How to set up a Mac for a child

Apple Macs can be controlled through Screen Time settings

/ Apple

If you’ve read our guide to setting up a phone for your child, some of this will be familiar, as Apple uses the same system for Macs as it does for the iPhone. And if you’ve already set up the iPhone with parental controls, then half the job is done for you.

As with Windows, first set up the Mac with your own admin account and then create a separate account for the child. To do this on a Mac updated to the latest operating system, Ventura, do the following:

·       Click the Apple icon in the top-left corner of the screen and select System Settings.

·       Select Users & Groups from the menu on the left and Add account.

·       Create an account for your child and make sure to select Standard from the drop-down menu of account types at the top.

Once the account is created, log out of your account and log in with the child’s username and password, which you just created. If the child already has an Apple account, you can enter their username and password during set-up. If not, you can create a new account.

Once the new account set-up is complete, click on the Apple icon in the top-left again, choose Settings and this time select Screen Time.

If you’ve previously set up parental controls on an iPhone, you’ll now be asked to enter the PIN you created on that device. If not, you’ll need to create a new PIN to ensure the child doesn’t fiddle with the settings themselves.

As you’ll see, there’s a range of different settings you can apply, including putting limits on purchases, restricting the hours the Mac can be used between and limiting web content. In truth, Apple’s web filters aren’t great — so it’s definitely worth looking at the filters offered by your broadband provider, or even considering third-party parental control software, to back up Apple’s rather limited options.

When it comes to security software for a Mac, the serious threats are so few and far between that we’d be reluctant to recommend paying for dedicated Mac antivirus software. The Mac’s built-in defences will protect against most attacks.

How to set up a Chromebook for a child

Limit the time kids spend gaming on Chromebooks

/ Google Chromebook

Chromebooks are an excellent choice for kids. This is because the locked-down nature of the Google operating system means it’s much harder for them to do anything catastrophic, such as downloading impossible-to-shift malware or trashing your files. Harder, but not impossible.

Again, the key is to set the child up on their own account, not use yours. If your child already has an Android phone, you can use that same user account to log into the Chromebook. Then, you as a parent can use Google’s Family Link website or app to control what they’re doing with the Chromebook and the phone.

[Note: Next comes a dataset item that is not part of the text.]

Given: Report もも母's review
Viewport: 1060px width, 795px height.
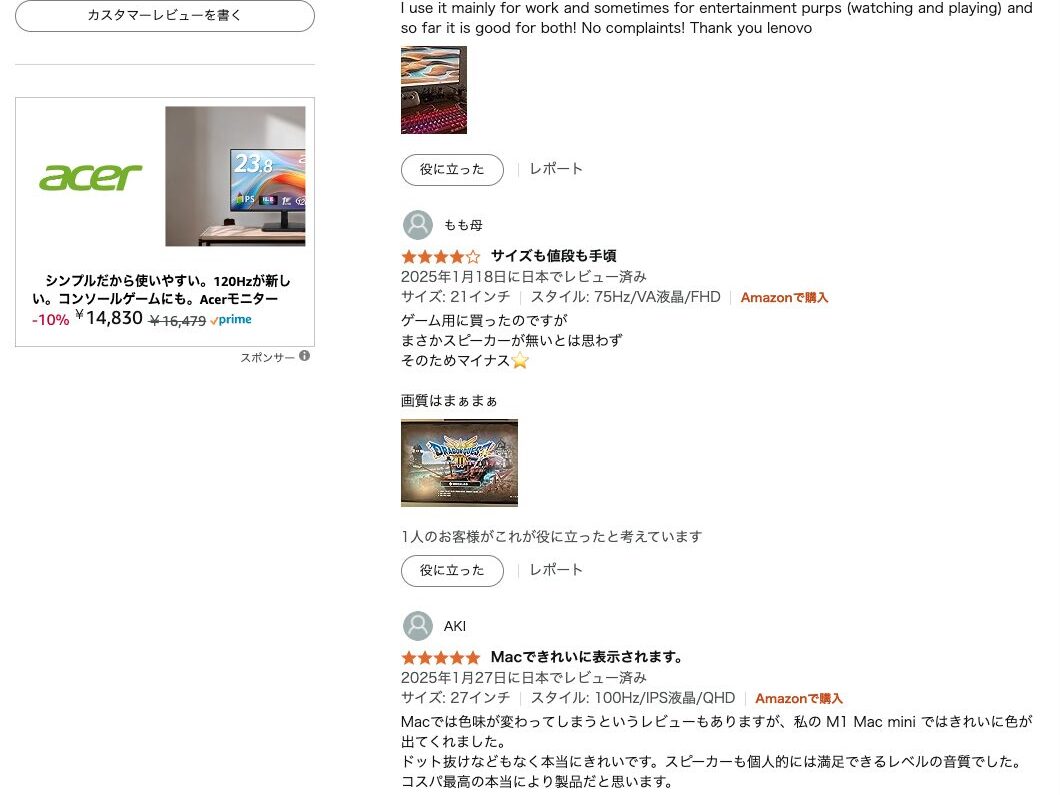Looking at the screenshot, I should [556, 570].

To add a child account to the Chromebook, first add your own account, then:

·       Click in the bottom-right corner of the screen and select Sign Out.

·       Click Add Person on the screen that now appears and select A Child.

·       On the next screen, you’ll be given the choice to set up a new account or sign in with the child’s existing Google account. (A little tip here: if they have a Google account from school, don’t use that as you won’t have the admin rights to the account).

Google’s set-up menu will then run you through the various parental control options, but you can always come back and tweak these on the Family Link website or app.

Here, for example, you can ensure that your child must first get your approval if they want to download any apps, films, TV shows or books — or for those with only certain age ratings. You can set limits on what YouTube videos they watch, apply safe search settings and tell the Chrome browser to block explicit sites. As always, vigilance is still needed, as these filters are not bulletproof.

With Family Link, you can also limit screen-time limits on devices, whether that’s a set number of hours per day or by permitting access during only certain hours. Those time limits can also be applied to individual apps — for instance, if you need to deal with a persistent Roblox addiction.